Beiträge von Surfkoala

    Ich war da! Und es war wirklich sehr, sehr gut.


    12 Übungssets standen bereit und waren alle besetzt. Claus hatte sein Set und ein Pad dabei. Am Set saß er nur kurz am Ende für die Demonstration einiger Übungen. Meist stand er am Pad, gut sichtbar für alle.
    Es gab ein nützliches Handout für alle. Claus Hessler kann unfassbar gut reden und erklären. Die 8 Stunden flogen vorbei. Es gab genug Zeit, um Fragen zu stellen.


    Meine Motivation hinzugehen, waren Claus Hesslers Konzepte für die Hände (Free Stroke, Möller...). Ich hab da jetzt erstmal keine Fragen mehr zu, aber eine Menge zum Üben.

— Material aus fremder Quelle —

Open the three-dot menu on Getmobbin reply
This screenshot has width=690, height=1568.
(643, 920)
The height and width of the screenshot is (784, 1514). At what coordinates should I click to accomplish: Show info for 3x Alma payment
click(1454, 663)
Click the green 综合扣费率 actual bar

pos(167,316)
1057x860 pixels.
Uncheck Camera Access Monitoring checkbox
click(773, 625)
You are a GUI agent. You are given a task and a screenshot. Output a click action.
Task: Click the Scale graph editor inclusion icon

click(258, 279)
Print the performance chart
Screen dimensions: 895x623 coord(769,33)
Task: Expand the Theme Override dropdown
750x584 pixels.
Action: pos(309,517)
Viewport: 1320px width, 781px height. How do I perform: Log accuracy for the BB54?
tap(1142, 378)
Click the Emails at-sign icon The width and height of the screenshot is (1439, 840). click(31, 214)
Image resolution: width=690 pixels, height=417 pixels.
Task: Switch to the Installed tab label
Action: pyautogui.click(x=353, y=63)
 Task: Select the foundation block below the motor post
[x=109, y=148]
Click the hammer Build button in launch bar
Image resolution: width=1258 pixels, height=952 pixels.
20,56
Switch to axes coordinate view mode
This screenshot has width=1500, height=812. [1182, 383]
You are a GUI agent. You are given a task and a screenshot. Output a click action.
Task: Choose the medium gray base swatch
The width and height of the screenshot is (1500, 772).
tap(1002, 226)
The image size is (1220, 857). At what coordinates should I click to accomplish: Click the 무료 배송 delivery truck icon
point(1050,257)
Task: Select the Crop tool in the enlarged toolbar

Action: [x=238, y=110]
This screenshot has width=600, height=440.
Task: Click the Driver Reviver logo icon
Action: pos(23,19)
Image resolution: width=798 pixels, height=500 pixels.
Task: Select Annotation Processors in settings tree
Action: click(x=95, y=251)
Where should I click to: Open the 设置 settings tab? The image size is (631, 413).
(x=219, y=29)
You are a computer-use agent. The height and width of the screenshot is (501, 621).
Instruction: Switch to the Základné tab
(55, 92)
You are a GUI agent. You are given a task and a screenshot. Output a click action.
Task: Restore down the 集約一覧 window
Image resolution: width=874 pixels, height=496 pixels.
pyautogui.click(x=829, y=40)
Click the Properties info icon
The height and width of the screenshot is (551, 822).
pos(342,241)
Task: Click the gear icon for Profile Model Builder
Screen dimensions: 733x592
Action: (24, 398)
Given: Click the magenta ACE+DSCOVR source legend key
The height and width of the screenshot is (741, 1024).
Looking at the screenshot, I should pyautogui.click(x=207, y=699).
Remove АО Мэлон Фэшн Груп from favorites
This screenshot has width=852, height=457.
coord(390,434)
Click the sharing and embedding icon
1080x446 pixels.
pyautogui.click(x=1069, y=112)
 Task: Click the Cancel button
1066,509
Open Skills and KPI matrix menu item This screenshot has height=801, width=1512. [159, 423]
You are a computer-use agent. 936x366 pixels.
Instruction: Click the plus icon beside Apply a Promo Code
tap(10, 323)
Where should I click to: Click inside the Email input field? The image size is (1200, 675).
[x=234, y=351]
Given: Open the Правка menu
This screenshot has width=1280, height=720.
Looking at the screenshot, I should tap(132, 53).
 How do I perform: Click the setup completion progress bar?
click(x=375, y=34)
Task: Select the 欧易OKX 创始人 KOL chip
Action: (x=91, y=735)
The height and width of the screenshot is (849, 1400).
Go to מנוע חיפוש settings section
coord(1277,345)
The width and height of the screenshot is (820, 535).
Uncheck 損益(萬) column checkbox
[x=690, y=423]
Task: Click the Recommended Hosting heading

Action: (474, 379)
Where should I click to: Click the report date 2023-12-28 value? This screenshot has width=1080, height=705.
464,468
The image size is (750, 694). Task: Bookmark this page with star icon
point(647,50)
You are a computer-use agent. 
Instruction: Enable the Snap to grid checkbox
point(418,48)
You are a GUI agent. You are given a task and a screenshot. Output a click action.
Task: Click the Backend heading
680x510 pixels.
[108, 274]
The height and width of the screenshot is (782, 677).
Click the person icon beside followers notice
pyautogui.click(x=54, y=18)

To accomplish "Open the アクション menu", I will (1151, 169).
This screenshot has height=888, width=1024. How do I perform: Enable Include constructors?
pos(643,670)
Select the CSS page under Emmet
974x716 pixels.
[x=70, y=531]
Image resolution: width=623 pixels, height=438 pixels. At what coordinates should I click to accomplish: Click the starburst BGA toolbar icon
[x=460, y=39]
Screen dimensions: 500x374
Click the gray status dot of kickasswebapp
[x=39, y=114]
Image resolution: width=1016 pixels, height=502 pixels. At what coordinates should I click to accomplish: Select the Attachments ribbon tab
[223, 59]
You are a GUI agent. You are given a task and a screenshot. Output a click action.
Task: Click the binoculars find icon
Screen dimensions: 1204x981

    Empfehlung an alle, die sich tiefergehend mit Technik beschäftigen wollen. Es ging nicht um Licks und Tricks, sondern um die Basis. Tief durchdacht, annähernd wissenschaftlich und in außergewöhnlich anschaulicher Art und Weise aufbereitet und erklärt. Wenig Show-Off, dafür viel Substanz. Hätte ich das alles 15 Jahre früher gewusst, wäre ich sicherlich ein deutlich besserer Drummer als heute.

    So was nennet man dann eine Obsession.
    WIKI sagt dazu: "In der Umgangssprache wird mit "Obsession" auch eine emotional sehr starke Begeisterung für ein bestimmtes Thema, Hobby, eine Arbeit oder Aktion bezeichnet; historisch gesehen auch eine Besessenheit im negativen Sinne.[4]"




    Schwierig. Eine Obsession im medizinischen Sinne ists bei mir nicht. Hab ja keine Angst, dass irgendwas passiert, wenn ich mal nicht mit Becken schachere. Obsession im Sinne einer starken Begeisterung wars auf jeden Fall, aber eben nur eine bestimmte Zeit lang, dann hats mich, wenn ich drüber nachgedacht habe, genervt. Das Interessante war, dass ich aber nicht einfach aufgehört habe. Besessenheit ist weit entfernt, hatte viel zu wenig Einfluss auf mein Leben, einen ausgeprägten Erregungszustand konnte ich nur wahrnehmen, wenn mir ein Online-Verkäufer einen Riss verschwiegen hat und der einzige Dämon, der Einfluss auf mich hatte, heißt Marketing. Schlechte Angewohnheit triffts schon gut. Die wird man manchmal schwer los. Gab auch wirklich typische Situationen in denen ich typischerweise recherchiert habe (z.B. Sonntags nach dem Frühstück, vor dem Schlafengehen, aufm Pott ... =) ).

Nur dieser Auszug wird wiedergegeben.